Shares in Hong Kong, Southeast Asia and Australia closed
lower, although the Tokyo stock market managed to recover from a
morning slide to close 0.9 percent higher at 15,384.5.
Hong Kong's Hang Seng Index lost 1.3 percent and ended at
9,412.0.
"I think people are quite concerned that a repeat of the
(Indonesian) violence last week is a possibility," said Andrew
Fernow, director of research at Vickers Ballas in Hong Kong.
Like most Asian markets, Hong Kong closed before the speaker
of the Indonesian House of Representatives called on President
Soeharto to resign, raising the possibility that Indonesia's
ailing leader would indeed step aside to satisfy the mobs that
have rioted over the past week.
Before that news broke, more violence seemed likely,
especially since Indonesian Moslem leader Amien Rais had declared
he would bring millions of people onto the streets on Wednesday.

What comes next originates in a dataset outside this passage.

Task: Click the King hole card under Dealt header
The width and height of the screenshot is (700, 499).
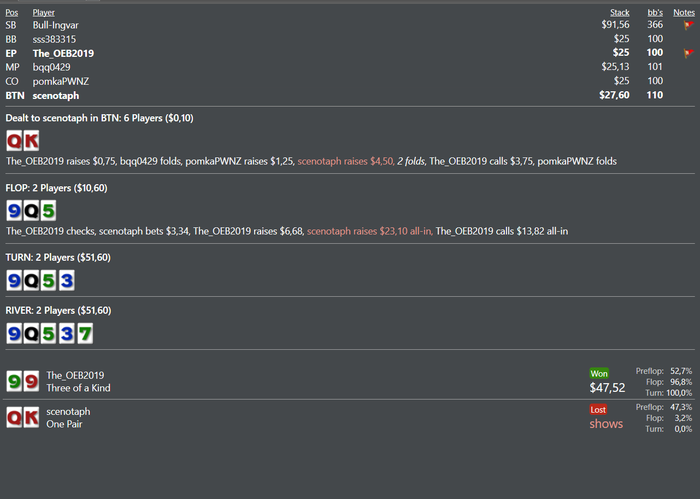Action: [x=32, y=141]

The U.S. dollar surged above 135.42 yen in early European
trade, its highest level since September 1991, as the market
seized on the absence of explicit support for the fragile
Japanese currency from the weekend meeting between leaders of the
Group of Eight major economies.
The yen led other Asian currencies downwards, especially the
battered Australian dollar, which traded at 62.11 U.S. cents in
London, just above its 11 1/2 year low.
"Everything hinges on the yen," said one dealer in Taipei as
the Taiwan dollar fell sharply to a close of 33.765 per dollar.
Indonesian shares rallied briefly before the close after House
speaker Harmoko issued the call for Soeharto to quit, but the
Jakarta market still finished 4.2 percent lower at 388.9.

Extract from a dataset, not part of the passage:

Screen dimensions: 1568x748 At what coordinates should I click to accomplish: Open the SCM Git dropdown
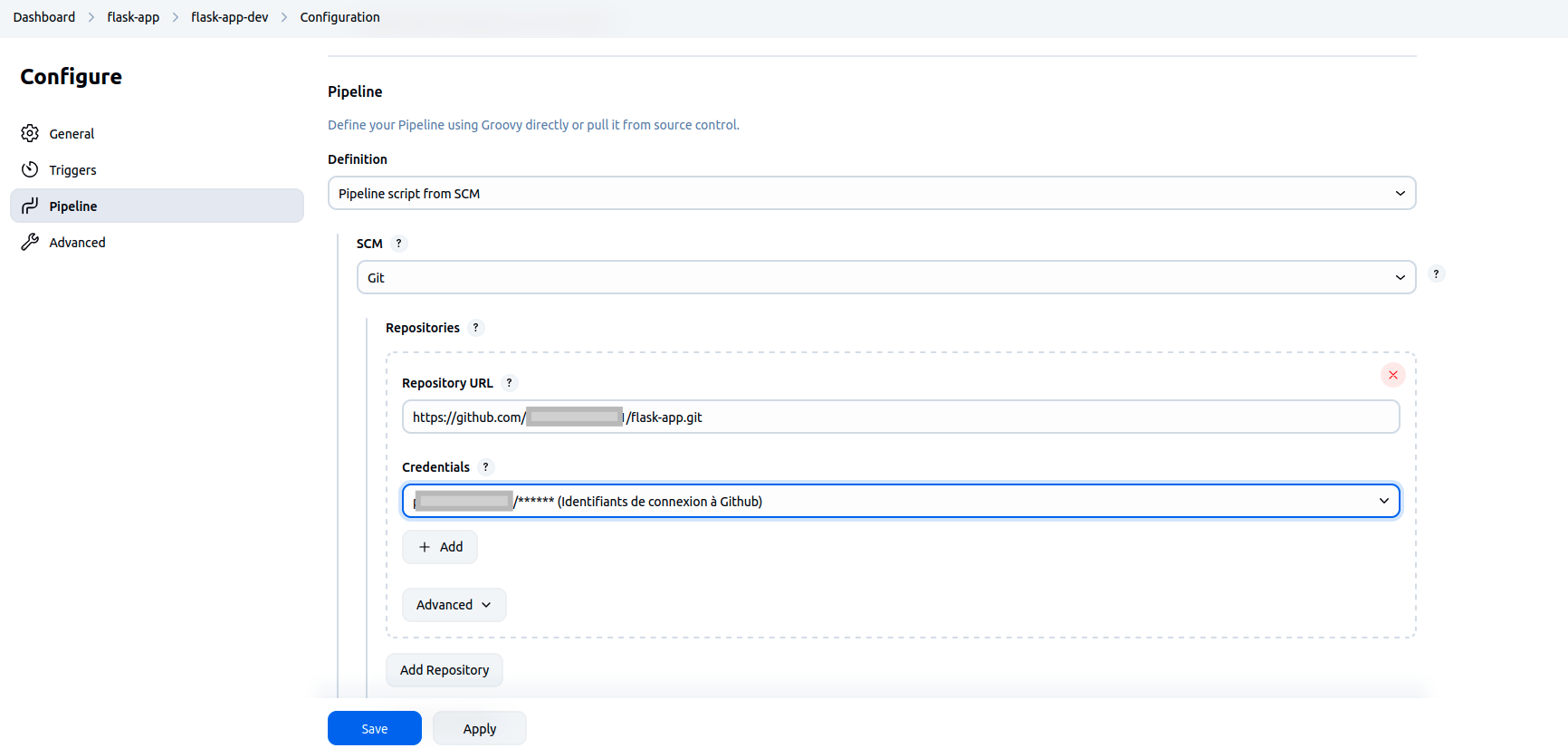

Australia's All Ordinaries index lost 1.2 percent, to close at
2733.3, with stocks exposed to Indonesia leading the way.
It was much the same story across Southeast Asia: Singapore
shares were down 2.3 percent to 1291.7, Kuala Lumpur down 3.0
percent to 550.0 and Bangkok down 3.3 percent to 357.2.
The Thai market was also worried that the authorities would
shut more of the country's financial institutions.
Taipei shares finally rallied as investors decided that the
falls of the previous five days had reflected Indonesian
instability quite enough.
"The instability in Indonesia would surely slow down the
future recovery of Southeast Asian nations," said Beyond Asset
Management president Michael On in Taiwan. "However, the recent
Taiwan index falls should have mostly reflected the negative
impact."
The Taiwan market closed 0.8 percent higher at 8134.89.
Analysts said the G8's silence on currency levels was taken as
a green light by the markets, which were aching to buy the dollar
as a hedge against Asian turmoil but had been restrained by fears
of central bank intervention.
The final communique from the G8 meeting in Birmingham
welcomed Japan's latest fiscal stimulus package, with the usual
proviso that more deregulation would be helpful, but made no
mention of currencies.
"It looks like they have stopped talking it (the dollar) down
for the time being," said one analyst. "The market wants the
dollar higher against the yen and it hasn't finished yet."
Seoul shares closed 1.9 percent higher at 359.0 on buying from
small investors bullish about easier labor tension.
The won followed other Asian currencies lower, however, and
closed at 1,444 per dollar, compared with Friday's close of
1,436.
The Singapore dollar fell through 1.65 per dollar, although it
had recovered to 1.6490 by 1200 GMT.
The Malaysian ringgit fell to 3.8100 per dollar, from the
previous close of 3.7800, and the baht fell to 39.25 from 38.90.